PROMPT → Reproduce, please, only the lines from the first line below to the line containing "Task: Click the small", inclusive.

(Extracted data entries)
-- Opening Marker --

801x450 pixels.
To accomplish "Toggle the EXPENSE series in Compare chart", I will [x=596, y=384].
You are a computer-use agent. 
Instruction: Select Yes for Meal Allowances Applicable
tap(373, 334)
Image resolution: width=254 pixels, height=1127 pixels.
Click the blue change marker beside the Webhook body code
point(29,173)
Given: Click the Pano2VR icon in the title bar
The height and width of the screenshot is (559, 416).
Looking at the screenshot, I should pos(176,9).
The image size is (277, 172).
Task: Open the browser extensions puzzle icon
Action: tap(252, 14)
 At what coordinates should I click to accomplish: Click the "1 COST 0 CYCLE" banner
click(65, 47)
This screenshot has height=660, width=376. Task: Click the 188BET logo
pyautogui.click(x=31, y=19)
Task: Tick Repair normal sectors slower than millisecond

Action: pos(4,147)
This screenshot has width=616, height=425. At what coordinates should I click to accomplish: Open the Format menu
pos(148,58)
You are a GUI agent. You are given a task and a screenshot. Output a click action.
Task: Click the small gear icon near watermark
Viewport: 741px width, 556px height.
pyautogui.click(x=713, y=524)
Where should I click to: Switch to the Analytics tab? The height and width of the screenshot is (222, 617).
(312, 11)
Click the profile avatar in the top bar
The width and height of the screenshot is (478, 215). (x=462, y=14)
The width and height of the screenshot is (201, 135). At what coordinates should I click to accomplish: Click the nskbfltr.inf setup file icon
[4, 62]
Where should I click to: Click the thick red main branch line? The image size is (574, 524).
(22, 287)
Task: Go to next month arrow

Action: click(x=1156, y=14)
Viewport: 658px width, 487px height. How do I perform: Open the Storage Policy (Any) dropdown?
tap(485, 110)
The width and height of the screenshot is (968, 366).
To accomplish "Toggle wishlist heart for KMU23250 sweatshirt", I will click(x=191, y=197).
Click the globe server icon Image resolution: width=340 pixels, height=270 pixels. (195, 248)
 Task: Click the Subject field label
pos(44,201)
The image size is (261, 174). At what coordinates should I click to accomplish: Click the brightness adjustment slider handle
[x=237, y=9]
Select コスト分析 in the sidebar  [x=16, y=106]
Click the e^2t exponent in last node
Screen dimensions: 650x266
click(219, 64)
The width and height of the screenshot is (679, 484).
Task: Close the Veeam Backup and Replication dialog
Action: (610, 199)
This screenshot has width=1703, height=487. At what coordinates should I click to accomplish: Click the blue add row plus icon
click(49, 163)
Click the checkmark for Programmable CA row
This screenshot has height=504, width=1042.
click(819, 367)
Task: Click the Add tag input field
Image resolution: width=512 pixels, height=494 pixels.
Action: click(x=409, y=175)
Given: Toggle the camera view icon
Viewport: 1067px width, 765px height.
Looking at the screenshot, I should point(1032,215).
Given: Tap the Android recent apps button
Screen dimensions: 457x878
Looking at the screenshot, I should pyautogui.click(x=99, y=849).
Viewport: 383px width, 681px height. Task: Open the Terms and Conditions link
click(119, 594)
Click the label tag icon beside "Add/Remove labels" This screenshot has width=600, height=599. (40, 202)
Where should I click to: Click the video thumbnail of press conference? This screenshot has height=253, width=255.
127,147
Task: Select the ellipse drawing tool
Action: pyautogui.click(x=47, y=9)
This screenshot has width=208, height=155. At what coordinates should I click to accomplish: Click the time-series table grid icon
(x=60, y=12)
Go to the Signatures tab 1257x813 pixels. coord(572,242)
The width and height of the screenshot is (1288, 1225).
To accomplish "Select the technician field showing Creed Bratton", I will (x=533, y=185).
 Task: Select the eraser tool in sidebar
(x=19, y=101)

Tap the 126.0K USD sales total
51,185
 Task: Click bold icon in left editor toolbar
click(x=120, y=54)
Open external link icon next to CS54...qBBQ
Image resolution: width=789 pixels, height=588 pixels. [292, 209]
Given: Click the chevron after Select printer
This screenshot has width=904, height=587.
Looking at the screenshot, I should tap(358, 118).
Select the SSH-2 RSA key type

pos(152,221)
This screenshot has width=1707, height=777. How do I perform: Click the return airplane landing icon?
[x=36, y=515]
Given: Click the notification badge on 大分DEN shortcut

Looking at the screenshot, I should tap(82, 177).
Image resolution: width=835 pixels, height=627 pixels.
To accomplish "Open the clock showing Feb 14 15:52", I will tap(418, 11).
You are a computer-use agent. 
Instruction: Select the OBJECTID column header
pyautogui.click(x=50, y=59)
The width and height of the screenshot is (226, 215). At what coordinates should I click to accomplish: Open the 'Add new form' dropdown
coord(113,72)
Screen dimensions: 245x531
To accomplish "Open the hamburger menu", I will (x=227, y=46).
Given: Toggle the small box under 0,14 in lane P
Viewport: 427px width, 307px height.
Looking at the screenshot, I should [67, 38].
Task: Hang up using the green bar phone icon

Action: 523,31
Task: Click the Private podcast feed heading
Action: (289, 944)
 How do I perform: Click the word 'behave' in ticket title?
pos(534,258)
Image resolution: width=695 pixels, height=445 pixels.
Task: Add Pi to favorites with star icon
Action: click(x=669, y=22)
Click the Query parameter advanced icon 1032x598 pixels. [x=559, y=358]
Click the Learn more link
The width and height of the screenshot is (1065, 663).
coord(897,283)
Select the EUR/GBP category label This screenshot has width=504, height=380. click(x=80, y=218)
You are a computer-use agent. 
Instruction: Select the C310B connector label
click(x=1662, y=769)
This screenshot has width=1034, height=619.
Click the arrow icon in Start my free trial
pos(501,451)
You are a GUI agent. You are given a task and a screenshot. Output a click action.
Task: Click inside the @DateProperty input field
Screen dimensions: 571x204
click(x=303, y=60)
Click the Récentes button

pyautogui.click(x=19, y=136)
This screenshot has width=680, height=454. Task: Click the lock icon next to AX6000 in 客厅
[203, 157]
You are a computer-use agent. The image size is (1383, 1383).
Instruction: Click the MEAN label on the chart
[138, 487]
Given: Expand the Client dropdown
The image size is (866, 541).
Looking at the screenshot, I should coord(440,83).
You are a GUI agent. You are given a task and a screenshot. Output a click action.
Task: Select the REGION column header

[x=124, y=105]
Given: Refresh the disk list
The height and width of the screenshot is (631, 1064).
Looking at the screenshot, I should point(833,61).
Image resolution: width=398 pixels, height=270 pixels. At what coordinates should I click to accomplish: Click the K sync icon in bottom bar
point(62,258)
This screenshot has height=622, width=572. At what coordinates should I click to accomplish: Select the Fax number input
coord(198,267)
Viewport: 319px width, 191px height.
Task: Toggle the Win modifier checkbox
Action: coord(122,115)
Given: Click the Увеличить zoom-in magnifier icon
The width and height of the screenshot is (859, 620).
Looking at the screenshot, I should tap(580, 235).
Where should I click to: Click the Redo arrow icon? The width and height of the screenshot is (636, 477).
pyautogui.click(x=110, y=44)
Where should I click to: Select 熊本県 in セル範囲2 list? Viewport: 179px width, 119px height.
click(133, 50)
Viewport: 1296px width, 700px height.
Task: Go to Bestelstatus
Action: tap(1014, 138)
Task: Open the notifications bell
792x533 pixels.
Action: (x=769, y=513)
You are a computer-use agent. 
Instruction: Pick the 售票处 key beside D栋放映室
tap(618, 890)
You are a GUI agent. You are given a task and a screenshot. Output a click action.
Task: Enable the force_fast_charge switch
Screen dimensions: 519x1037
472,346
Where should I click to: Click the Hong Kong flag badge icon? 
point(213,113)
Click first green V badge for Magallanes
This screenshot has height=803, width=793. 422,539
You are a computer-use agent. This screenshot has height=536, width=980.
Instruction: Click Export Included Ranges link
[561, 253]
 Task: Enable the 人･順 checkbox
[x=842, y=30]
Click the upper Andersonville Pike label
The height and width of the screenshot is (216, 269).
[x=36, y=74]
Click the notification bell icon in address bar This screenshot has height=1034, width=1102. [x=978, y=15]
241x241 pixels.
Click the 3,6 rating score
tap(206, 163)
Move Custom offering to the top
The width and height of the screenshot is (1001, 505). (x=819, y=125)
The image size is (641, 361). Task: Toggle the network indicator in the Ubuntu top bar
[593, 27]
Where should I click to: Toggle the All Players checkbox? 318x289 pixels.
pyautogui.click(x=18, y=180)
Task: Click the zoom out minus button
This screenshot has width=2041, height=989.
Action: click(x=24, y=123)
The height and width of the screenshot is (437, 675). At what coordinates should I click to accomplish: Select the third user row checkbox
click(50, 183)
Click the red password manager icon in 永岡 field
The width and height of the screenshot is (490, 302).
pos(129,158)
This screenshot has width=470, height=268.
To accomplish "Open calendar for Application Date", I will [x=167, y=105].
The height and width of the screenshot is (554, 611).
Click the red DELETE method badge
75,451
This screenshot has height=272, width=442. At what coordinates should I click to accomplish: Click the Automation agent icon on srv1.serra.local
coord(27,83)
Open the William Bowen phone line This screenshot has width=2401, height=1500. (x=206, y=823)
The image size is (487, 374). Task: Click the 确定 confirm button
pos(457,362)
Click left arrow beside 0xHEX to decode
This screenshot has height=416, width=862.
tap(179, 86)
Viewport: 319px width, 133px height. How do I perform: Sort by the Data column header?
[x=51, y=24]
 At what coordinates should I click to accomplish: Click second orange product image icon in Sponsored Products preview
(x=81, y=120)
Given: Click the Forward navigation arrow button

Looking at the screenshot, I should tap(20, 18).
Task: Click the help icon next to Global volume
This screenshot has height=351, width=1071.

-- Closing Marker --

SOLUTION TO THE EXERCISE →
801x450 pixels.
To accomplish "Toggle the EXPENSE series in Compare chart", I will [x=596, y=384].
You are a computer-use agent. 
Instruction: Select Yes for Meal Allowances Applicable
tap(373, 334)
Image resolution: width=254 pixels, height=1127 pixels.
Click the blue change marker beside the Webhook body code
point(29,173)
Given: Click the Pano2VR icon in the title bar
The height and width of the screenshot is (559, 416).
Looking at the screenshot, I should pos(176,9).
The image size is (277, 172).
Task: Open the browser extensions puzzle icon
Action: tap(252, 14)
 At what coordinates should I click to accomplish: Click the "1 COST 0 CYCLE" banner
click(65, 47)
This screenshot has height=660, width=376. Task: Click the 188BET logo
pyautogui.click(x=31, y=19)
Task: Tick Repair normal sectors slower than millisecond

Action: pos(4,147)
This screenshot has width=616, height=425. At what coordinates should I click to accomplish: Open the Format menu
pos(148,58)
You are a GUI agent. You are given a task and a screenshot. Output a click action.
Task: Click the small gear icon near watermark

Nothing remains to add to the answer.